In lieu of an abstract, here is a brief excerpt of the content:

Reviewed by:
  • The Climate Crisis: South African and global democratic eco-socialist alternatives ed. by Vishwas Satgar
  • David Hallowes (bio)
Vishwas Satgar (ed) (2018) The Climate Crisis: South African and global democratic eco-socialist alternatives. Johannesburg: Wits University Press

Between 10 and 14 million years ago, the concentration of carbon dioxide CO2 stabilised at over 400 parts per million (ppm). The world was then then 3 to 6°C warmer than now and the sea level was 25 to 40 metres higher (Tripati et al 2009). In May 2013, the concentration touched 400 for the first time in about three million years. The difference now is that CO2 concentrations are still rising and at a faster pace than ever before in earth’s geological history. In April this year, it topped 411 ppm and will probably average about 409 ppm for the whole year. That compares with 280 ppm in the pre-industrial atmosphere. The earth’s temperature has meanwhile risen by about 1.3°C above the pre-industrial eighteenth century. Unless this is reversed soon, runaway climate change will follow and much of the world will become uninhabitable for humans.

There is a lag between rising carbon concentrations and rising temperatures so we are now feeling the consequences of yesteryear’s emissions. And those consequences are already dire. At present, there are five categories of tropical cyclone but scientists are now debating the need for ‘category 6’ as more storms come in with wind speeds of over 320 kmh. The 2017 Atlantic hurricanes caused unprecedented damage: Harvey flooded Texas, Irma left several Caribbean islands in ruins, and Maria devastated Dominica and Puerto Rico. Late in the season, Ophelia turned north and east to go where no hurricanes have been before. Its tail lashed Ireland and Britain. [End Page 88]

At the other end of the weather spectrum, heat and drought has parched the land. In 2015, California entered the fifth year of its worst drought ever. In Sao Paulo, Brazil, the taps were dry for most of the day. In southern Africa, the maize crop wilted, cattle died and food prices soared. In northern KwaZulu-Natal, the taps ran dry in several towns. Over the next three years, Cape Town became the next big city after Sao Paulo to watch the dams dry out.
——
### Exercise task:
Render this sentence from the climate book review in Spanish: "In 2015, California entered the fifth year of its worst drought ever."

(Entries for locating text and elements)
——
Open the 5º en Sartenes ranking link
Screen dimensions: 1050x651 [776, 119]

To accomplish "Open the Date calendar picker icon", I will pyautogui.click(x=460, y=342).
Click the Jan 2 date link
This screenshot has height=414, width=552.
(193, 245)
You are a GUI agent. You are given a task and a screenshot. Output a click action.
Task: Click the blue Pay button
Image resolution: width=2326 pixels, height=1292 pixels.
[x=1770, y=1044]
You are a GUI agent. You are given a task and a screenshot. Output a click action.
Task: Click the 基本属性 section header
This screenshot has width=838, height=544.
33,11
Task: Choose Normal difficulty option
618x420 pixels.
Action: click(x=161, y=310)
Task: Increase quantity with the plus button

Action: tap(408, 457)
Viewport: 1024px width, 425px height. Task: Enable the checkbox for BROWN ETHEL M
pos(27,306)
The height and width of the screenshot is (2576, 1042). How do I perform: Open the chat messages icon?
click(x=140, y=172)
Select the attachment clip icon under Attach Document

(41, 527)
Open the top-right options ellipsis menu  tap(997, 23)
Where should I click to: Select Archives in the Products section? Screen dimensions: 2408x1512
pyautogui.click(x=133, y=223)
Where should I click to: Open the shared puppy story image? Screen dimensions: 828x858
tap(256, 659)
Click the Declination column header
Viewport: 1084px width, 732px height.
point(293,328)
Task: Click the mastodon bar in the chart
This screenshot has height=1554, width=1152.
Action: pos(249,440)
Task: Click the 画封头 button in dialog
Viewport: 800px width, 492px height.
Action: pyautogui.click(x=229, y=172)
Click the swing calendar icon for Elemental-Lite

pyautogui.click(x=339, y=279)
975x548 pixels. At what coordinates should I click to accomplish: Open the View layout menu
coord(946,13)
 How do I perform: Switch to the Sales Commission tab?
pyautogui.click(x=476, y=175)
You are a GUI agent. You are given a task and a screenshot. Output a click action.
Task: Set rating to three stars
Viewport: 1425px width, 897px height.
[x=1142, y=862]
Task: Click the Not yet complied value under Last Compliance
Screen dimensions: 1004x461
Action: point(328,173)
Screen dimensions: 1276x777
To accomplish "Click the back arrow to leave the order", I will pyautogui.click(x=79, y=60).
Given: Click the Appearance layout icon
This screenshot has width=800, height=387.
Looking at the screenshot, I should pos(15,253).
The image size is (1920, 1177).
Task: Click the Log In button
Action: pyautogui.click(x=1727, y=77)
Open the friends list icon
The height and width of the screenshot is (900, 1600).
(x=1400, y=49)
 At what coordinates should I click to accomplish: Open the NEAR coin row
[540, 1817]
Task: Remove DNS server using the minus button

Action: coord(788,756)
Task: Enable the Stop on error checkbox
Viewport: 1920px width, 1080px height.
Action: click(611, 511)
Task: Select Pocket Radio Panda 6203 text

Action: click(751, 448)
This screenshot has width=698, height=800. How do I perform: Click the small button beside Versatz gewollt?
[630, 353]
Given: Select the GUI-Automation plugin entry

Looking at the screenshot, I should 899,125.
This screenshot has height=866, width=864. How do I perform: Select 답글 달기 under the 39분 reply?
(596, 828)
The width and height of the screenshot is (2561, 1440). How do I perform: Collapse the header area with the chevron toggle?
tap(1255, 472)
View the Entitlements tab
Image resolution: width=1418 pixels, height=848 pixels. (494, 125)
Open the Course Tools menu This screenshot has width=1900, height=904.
——
### Task result:
En 2015, California entró en el quinto año de su peor sequía de la historia.